In school, he was the most restless among us. Talking about Tibet’s snow-capped mountains or the deserts of the northwest, a fire would light up in his eyes, as if ready to ignite the dull textbooks and exam papers the next second. The future he described was “on the road,” “undefined like a bird.” Back then, we were certain he would live the life we didn’t dare to.
But five years after graduation, I met him again at a wedding. He was wearing a well-ironed suit, hair meticulously combed, handing out business cards bearing the title “Project Manager.” After a few drinks, the conversation inevitably returned to the old days. He laughed, mentioning those “black histories” in a self-deprecating tone, calling them “the folly of youth.”

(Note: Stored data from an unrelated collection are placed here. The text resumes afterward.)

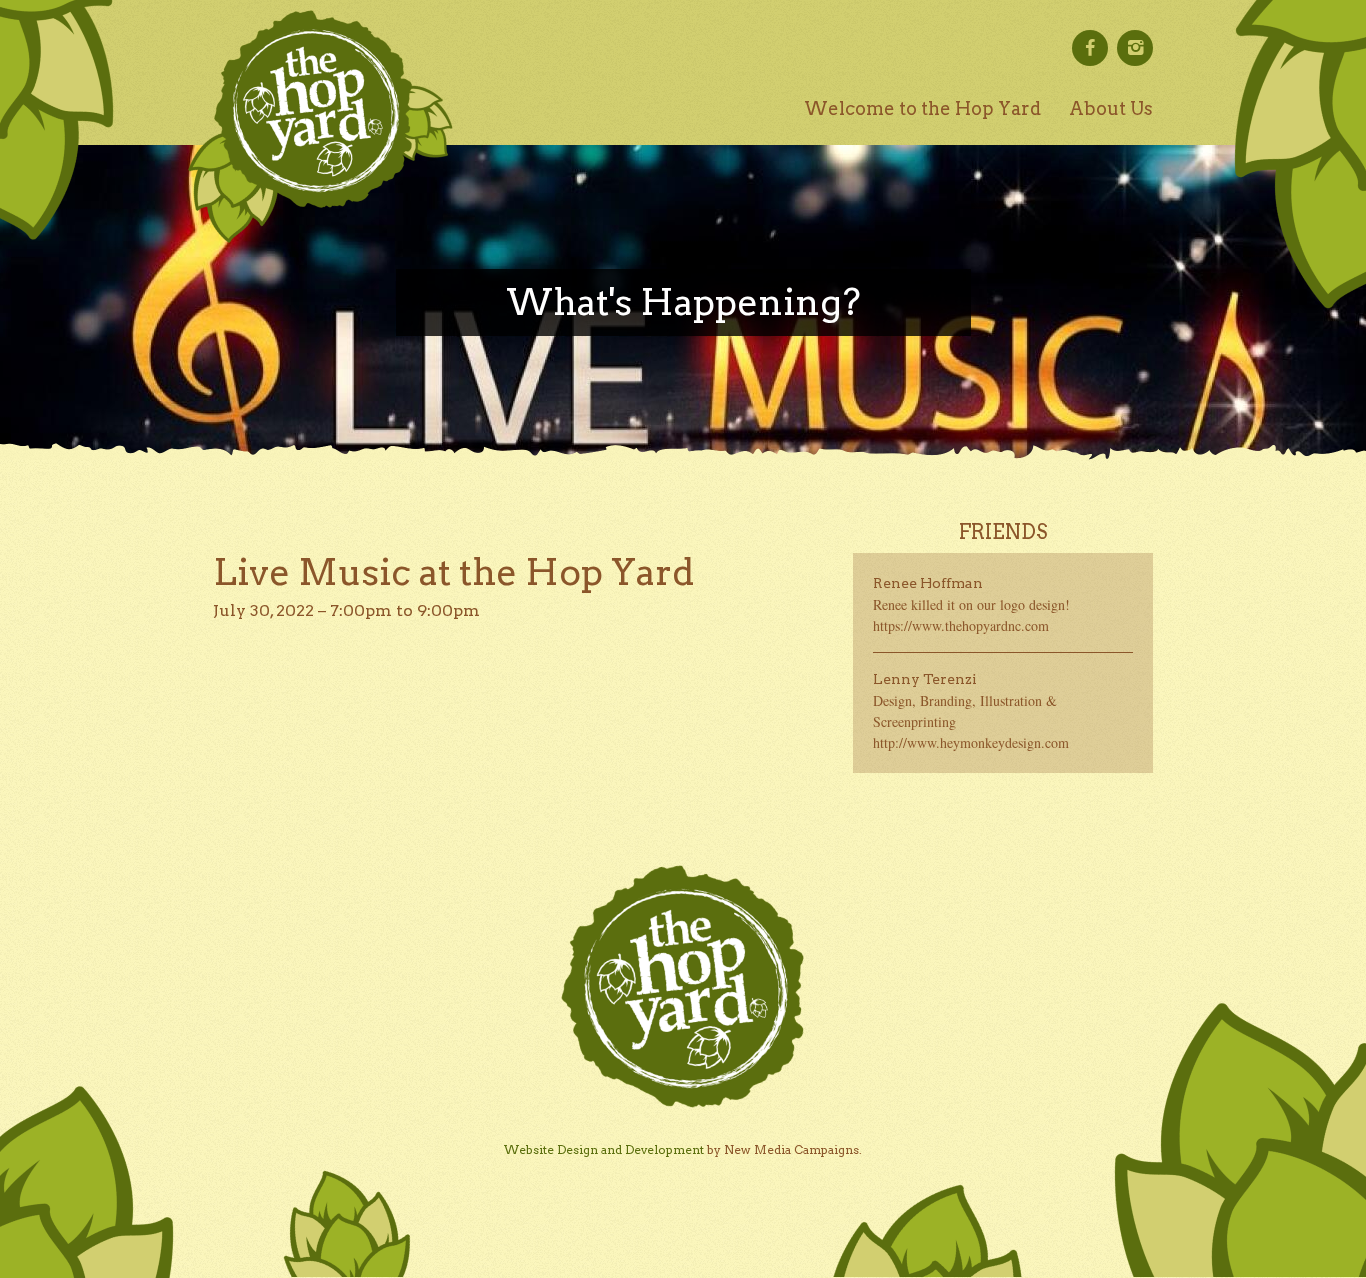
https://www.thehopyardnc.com (961, 625)
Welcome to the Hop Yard (922, 108)
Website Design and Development (604, 1149)
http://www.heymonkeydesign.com (971, 742)
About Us (1111, 108)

“No choice, you have to land eventually,” he said, swirling the wine in his glass. His gaze swept past a small patch of gray sky outside the window, then quickly returned, settling precisely on the banquet table. “Mortgages, betrothal gifts, children’s education… birds don’t have to consider these. The sky is high, but you can’t just stare at the sky and ignore the ground beneath your feet.”
When he said this, there was no resentment in his tone, only a calmness verging on resignation. In that moment, I suddenly understood: the most complete farewell isn’t someone leaving for a distant place, but them personally bidding farewell to the passionate self they once were. It’s a silent taming: the breaking of the wings of the bird within. He flew into the course set by society’s clock, becoming a standard, qualified “person of the earth.”
His humanity, in the face of reality’s gravity, completed the most common compromise—safety is often more tempting than freedom.
Thus, the second half of “the sky is vast, let the bird fly” might be: the feathers are heavy, hard to soar far.
That “weight” is the mortgage, the responsibilities, the expectant gazes of others, the self-imposed “shoulds.” It’s the countless things we pick up with our own hands and willingly tie to our wings. We rub and polish this weight, eventually making peace with it, and call it “maturity.”
Yet, you can always catch glimpses of flight in the most unexpected places.
Old Chen, the security guard in our office building, is in his fifties, responsible for directing vehicles in and out. It’s an area of lifeless cement slabs. But his guard booth always holds a thick sketchbook.
During lunch breaks, while others scroll on their phones, he draws. He sketches sparrows hopping on branches, the profiles of hurried passersby, the whimsical clouds in the sky. The sparrows under his pen have alert, lively eyes; the clouds seem ready to float right off the page. In those moments, he isn’t in the booth; he’s in his own sky.
He didn’t quit his job to see the world. He’s never even left this city. But he preserved a slice of airspace no one can invade. His freedom isn’t in some faraway place; it’s in that pen, in those eyes skilled at capturing beauty.
So, true freedom was never about physically flying far away. It’s a kind of internal permission management—the ability, even under the weight we must bear, to still decide where our gaze falls; the ability, in the gaps between playing countless social roles, to still confirm the existence of “me”; the willingness, knowing full well the sky might be out of reach, to still flutter your wings once in the mud.
And that one flutter is the most beautiful resistance against all gravity.
The sky never promised every bird could fly to the end. It simply exists. And flight, in itself, is a choice, a posture, a yearning that never ceases, even when the wings are heavy.